Judging by the blisters, the man was in the early stages of Suffering. I could still make out facial features twitching beneath his infections. He had the cartoonish body of a perennial weight-lifter, his genitals compressed in the Lycra sling of a Speedo. He nodded at me and dove back into the ocean.
I jogged up the trail that curls toward my tree house. In the bathroom, I examined my face. I studied familiar lines and folds, pores and spots, ruddy patches and fine wrinkles, not to mention a general ambient sagging that’s especially detectable in the morning.

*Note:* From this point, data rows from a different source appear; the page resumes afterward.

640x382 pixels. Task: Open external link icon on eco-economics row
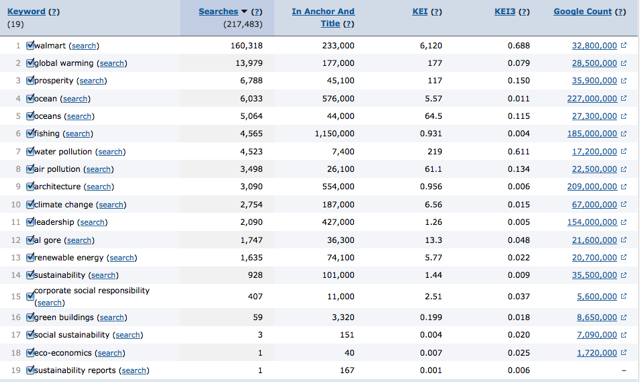(623, 353)
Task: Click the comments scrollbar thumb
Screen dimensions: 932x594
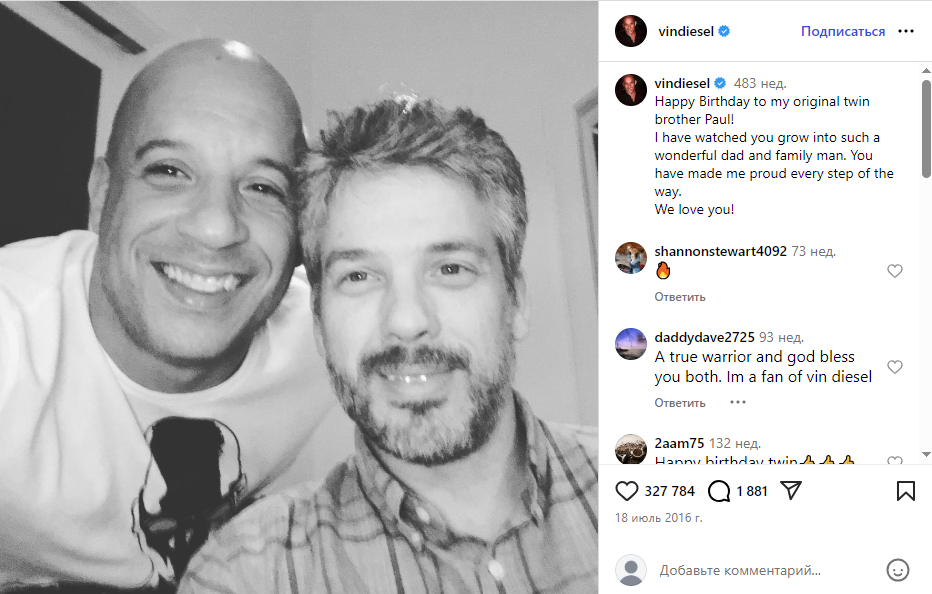Action: click(x=926, y=128)
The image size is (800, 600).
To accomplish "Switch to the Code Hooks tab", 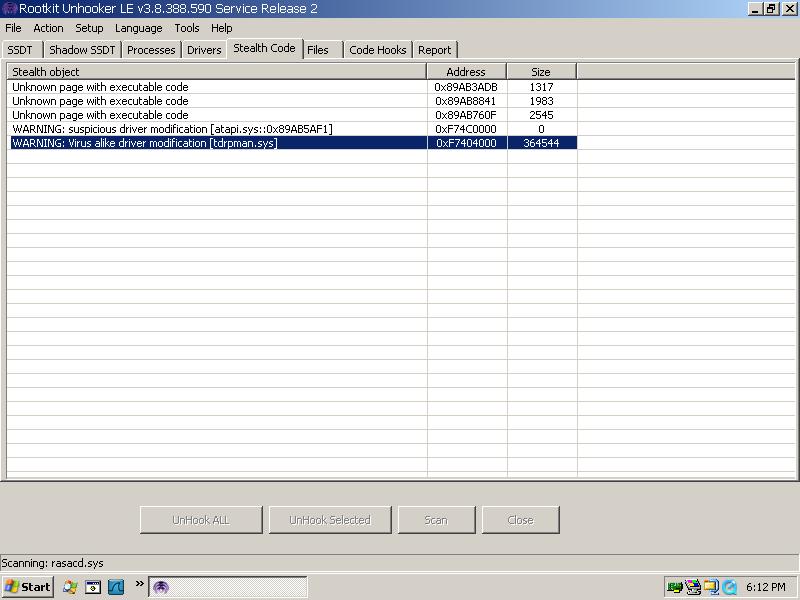I will click(x=377, y=50).
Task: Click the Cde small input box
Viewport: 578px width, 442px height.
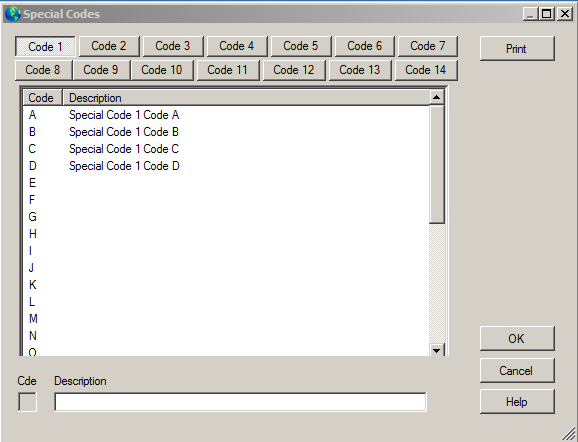Action: coord(27,402)
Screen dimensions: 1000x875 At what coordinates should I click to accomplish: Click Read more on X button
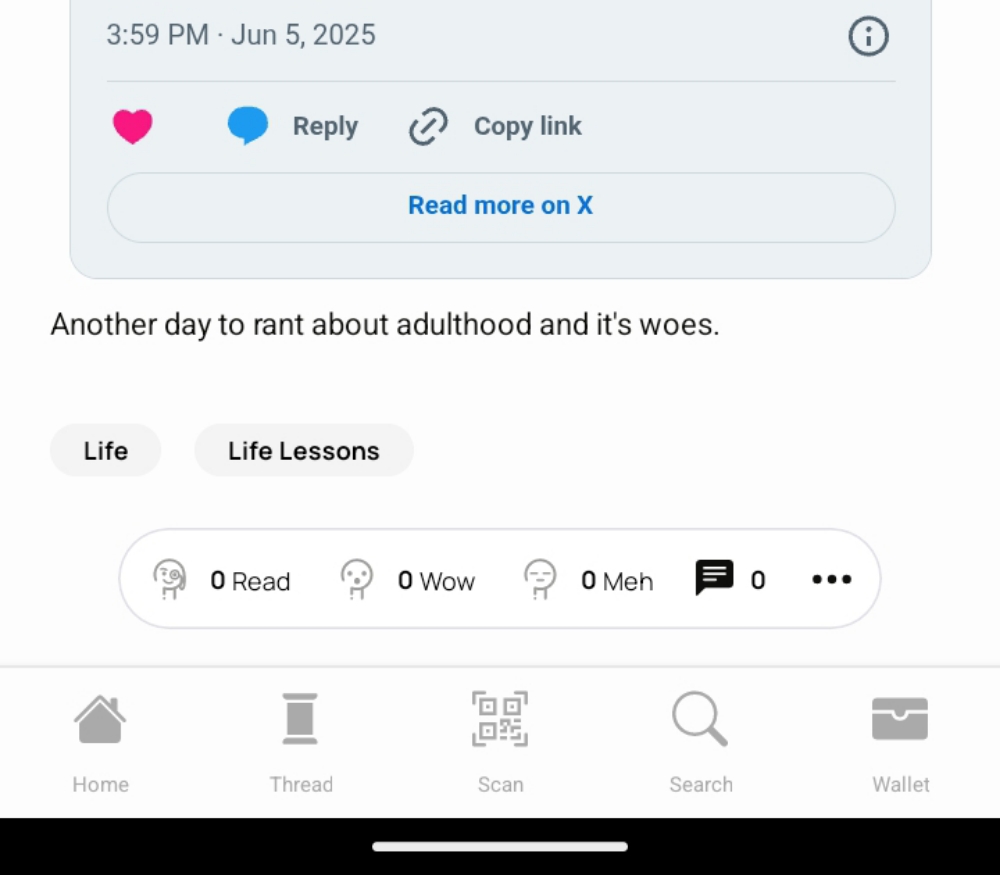click(501, 207)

Out beyond the Lotus Terrace, the ocean catches the pink of the dying sun. A mound of seaweed sits before me, daubed with pomegranate chutney and pickled narcissus. My waitress is plain, as all the attendants are: plump cheeks and brown skin, hair tucked into a white cap, eyebrows impeccably groomed. Her eyes reveal nothing. Her mouth neither smiles nor bends with the slightest twist of frown. I’m wondering how they train them so well, to be almost invisible, when a shadow darkens my table.